◆ **ACTIVITY**
All lines from the one containing "Toggle Update ID column sort arrow" through the last line below must be duplicated exactly, with nothing outside that span.

◆ **DATA UNDER STUDY**
* * *

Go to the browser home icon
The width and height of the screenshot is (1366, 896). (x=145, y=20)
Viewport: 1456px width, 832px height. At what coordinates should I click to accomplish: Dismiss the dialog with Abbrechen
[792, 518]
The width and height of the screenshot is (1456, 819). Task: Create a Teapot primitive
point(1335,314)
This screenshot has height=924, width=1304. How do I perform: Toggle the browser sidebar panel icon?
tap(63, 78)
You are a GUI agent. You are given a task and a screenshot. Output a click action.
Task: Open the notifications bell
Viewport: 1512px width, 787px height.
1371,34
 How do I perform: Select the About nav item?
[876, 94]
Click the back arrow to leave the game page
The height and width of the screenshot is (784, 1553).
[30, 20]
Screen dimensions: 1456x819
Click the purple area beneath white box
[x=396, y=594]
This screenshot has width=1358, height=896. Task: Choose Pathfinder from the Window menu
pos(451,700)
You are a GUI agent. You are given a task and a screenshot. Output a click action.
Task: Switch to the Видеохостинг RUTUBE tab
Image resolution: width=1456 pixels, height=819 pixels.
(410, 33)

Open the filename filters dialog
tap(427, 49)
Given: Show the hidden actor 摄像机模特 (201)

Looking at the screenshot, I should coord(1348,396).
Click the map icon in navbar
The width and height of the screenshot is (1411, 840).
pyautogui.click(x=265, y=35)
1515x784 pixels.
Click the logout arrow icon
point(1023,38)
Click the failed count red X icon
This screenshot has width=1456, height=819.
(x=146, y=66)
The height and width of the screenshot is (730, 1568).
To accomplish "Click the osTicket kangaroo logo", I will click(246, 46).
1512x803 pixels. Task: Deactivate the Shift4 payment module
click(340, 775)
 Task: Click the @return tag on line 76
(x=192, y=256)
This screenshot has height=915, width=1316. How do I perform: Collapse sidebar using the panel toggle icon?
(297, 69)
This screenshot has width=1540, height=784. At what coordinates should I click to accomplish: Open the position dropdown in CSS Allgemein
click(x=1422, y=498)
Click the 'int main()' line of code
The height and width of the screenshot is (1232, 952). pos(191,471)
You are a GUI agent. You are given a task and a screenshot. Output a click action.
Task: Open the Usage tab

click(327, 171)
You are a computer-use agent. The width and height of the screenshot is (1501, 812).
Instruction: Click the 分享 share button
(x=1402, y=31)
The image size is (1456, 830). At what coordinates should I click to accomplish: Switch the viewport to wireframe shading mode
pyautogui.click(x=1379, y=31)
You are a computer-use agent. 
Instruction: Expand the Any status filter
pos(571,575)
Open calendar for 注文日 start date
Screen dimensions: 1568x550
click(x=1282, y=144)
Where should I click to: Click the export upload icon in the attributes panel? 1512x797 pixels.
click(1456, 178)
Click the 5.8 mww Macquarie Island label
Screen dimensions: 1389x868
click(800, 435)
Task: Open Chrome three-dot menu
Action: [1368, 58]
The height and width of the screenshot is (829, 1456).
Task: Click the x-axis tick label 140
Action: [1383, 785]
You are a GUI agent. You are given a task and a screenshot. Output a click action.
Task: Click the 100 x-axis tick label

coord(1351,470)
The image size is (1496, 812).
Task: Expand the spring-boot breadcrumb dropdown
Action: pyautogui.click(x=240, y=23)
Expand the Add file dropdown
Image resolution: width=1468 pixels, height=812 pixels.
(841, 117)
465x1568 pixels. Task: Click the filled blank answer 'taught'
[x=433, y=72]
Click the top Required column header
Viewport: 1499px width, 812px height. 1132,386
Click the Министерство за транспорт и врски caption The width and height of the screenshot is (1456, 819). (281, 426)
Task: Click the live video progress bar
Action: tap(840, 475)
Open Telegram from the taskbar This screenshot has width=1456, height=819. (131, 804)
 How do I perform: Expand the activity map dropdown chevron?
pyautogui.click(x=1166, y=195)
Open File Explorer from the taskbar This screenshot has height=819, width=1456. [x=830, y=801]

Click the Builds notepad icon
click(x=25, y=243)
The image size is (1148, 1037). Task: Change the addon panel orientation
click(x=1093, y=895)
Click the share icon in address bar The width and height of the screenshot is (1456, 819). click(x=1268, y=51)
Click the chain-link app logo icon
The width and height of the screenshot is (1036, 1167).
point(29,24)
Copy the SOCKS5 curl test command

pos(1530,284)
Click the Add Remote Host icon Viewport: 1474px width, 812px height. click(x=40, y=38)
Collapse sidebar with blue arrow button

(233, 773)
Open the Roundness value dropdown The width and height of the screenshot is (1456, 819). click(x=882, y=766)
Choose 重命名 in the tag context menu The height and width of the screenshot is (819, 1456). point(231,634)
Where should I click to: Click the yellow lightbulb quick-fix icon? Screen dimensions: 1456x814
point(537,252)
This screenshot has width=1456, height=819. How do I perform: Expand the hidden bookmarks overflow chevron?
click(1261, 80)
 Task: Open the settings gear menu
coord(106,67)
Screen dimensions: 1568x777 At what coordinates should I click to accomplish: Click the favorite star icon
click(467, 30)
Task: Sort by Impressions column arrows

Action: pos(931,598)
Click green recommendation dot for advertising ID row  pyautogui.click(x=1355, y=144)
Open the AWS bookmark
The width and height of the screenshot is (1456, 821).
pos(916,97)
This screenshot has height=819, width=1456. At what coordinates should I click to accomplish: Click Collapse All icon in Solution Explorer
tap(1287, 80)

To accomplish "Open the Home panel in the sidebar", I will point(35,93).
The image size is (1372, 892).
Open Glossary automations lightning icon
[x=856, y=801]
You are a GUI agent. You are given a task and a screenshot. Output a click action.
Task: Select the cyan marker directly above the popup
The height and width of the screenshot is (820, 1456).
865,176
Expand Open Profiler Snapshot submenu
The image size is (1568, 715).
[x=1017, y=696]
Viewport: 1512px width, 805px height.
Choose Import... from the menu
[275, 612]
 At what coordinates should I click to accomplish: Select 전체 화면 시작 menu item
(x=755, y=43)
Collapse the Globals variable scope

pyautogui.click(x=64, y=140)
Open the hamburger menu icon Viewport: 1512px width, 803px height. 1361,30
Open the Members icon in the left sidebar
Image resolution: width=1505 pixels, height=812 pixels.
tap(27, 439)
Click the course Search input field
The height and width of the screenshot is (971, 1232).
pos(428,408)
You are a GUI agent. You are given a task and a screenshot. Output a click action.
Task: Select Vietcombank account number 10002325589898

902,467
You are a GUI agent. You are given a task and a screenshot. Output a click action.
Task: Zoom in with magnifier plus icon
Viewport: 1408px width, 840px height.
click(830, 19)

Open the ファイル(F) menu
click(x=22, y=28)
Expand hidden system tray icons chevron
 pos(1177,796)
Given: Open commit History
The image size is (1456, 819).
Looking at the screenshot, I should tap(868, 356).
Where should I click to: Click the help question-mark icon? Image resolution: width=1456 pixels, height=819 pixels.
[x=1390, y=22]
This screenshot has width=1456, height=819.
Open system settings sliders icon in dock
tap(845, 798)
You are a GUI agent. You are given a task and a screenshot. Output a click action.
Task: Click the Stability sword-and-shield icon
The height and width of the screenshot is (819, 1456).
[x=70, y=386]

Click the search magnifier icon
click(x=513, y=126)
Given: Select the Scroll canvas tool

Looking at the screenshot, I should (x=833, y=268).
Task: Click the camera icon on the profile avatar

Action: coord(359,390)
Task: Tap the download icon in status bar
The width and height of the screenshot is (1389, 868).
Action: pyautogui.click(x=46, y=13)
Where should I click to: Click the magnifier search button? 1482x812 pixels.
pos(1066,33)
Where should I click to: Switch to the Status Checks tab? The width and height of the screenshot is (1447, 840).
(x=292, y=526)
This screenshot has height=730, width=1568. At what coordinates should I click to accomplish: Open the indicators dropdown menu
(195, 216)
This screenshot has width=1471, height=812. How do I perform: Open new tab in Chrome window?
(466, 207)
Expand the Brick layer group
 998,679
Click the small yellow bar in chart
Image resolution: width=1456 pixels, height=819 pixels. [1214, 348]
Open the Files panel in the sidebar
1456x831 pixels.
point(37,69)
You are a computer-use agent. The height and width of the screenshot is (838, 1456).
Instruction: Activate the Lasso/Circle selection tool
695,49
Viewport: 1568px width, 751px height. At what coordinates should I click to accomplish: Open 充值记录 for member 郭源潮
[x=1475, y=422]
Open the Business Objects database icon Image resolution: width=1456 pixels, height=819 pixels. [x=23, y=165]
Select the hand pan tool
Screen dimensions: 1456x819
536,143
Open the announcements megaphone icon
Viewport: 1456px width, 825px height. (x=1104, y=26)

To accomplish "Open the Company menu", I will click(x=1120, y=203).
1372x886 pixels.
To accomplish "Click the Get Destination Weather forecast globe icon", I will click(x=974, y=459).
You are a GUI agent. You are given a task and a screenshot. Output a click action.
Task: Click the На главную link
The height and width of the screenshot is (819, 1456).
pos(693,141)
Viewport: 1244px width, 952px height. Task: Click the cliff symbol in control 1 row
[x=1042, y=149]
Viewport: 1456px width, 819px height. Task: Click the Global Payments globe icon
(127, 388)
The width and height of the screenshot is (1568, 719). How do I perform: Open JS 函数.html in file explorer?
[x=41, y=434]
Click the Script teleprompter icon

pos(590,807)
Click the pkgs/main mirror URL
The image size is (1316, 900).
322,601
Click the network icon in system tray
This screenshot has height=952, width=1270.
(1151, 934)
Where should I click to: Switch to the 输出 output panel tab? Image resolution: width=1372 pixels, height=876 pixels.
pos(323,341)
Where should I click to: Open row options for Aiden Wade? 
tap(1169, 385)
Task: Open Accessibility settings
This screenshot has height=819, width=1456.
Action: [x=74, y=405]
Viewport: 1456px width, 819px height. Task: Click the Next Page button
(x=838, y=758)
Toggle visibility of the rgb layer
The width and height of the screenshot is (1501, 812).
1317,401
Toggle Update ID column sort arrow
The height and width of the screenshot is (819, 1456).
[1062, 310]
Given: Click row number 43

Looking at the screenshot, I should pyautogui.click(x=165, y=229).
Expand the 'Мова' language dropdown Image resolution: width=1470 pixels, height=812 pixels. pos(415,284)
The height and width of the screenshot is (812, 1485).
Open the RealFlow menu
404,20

* * *

◆ **REPLY TO THE EXERCISE**
Toggle Update ID column sort arrow
The height and width of the screenshot is (819, 1456).
[1062, 310]
Given: Click row number 43

Looking at the screenshot, I should pyautogui.click(x=165, y=229).
Expand the 'Мова' language dropdown Image resolution: width=1470 pixels, height=812 pixels. pos(415,284)
The height and width of the screenshot is (812, 1485).
Open the RealFlow menu
404,20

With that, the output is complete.